Marshal Ney Was Not Scottish
A mistake 200 years in the making
If the title of this article means absolutely nothing to you then I wouldn’t be surprised as I’m addressing two historic conspiracy theories that have been lain end to end. They have been promoted by the Smith Gallery and Museum in Stirling and reported in the Daily Record. Whether you’re a fan of Marshal Ney, Scotland or alternative history; let’s enjoy this public domain image together and then, if you’ll indulge me, I’d like to eat this myth from nose to tail.
If you happen to be from North Carolina you might have heard of the school teacher Peter Stewart Ney, who died in 1846 and was buried in Rowan County at the Third Creek Presbyterian Church under a monument claiming that he was really Michel Ney. The son of a French barrel cooper who became the right hand of Napoleon Bonaparte during France’s Revolutionary Wars. As a soldier, Ney earned the sobriquet Le Brave des Braves and his personal legend ends in compelling tragedy as he sought death at Waterloo. Refusing to retreat and after fighting until his sword broke, Ney proclaimed: “Come and see how a Marshal of France meets death!” After this final defeat, Ney was arrested, blamed for Napoleon’s return and was shot for treason in 1815, making him a martyr of the failed Bonaparte cause. During the 19th century, Ney became a heroic subject of art and fiction; in the Second Empire, he was reestablished as a national hero and in some parts his story continued after death with a whisper that became a cry: Marshal Ney lives!

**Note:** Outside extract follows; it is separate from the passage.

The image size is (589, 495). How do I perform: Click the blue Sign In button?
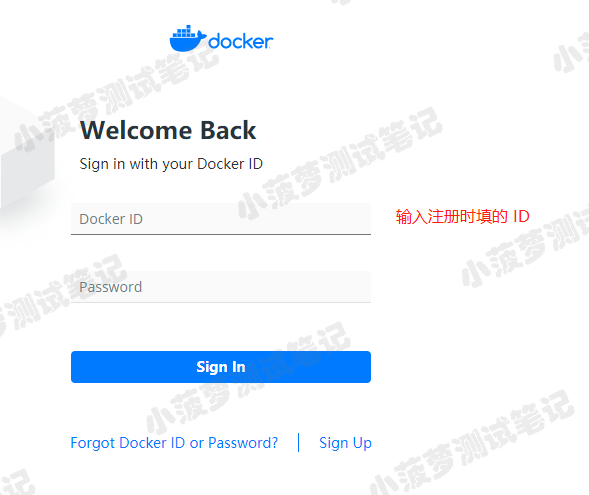tap(221, 367)
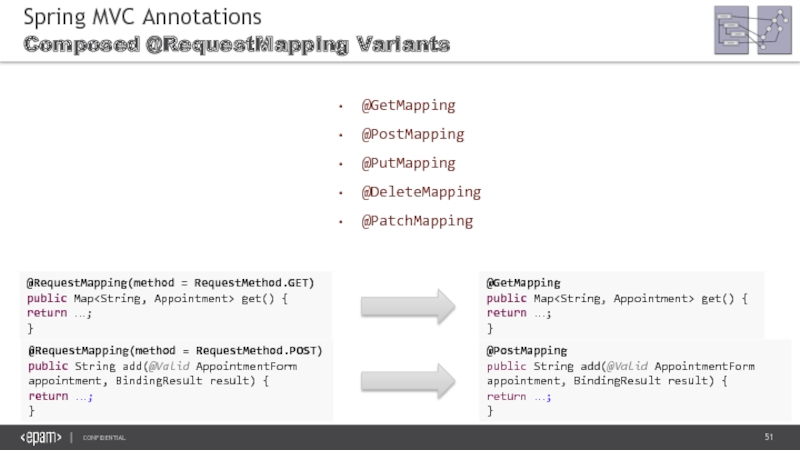Select the @DeleteMapping bullet item

(421, 191)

Marshal Ney had faked his own death by firing squad, Freemasons then spirited him away to the Carolinas where Bonaparte sympathisers helped him to start a new life as Peter Stewart Ney. This Peter Ney really existed and he gave conflicting accounts of his past. Sometimes, when intoxicated, he would let slip that he had served under Napoleon and those who knew him had no reason to doubt his word. In 1846, on his deathbed, Peter Ney proclaimed that he was indeed Napoleon’s great Marshal and could not stand to die without making the truth known. Following Peter Ney’s death his story was literally set in stone and spread as truth by the people who remembered him. Historic Doubts as to the execution of Marshal Ney by James Weston, published in 1895 gives a comprehensive theory (as the title suggests) of irregularities surrounding Marshal Ney’s death and attempts to present as a matter of historical fact that he lived on as Peter Ney.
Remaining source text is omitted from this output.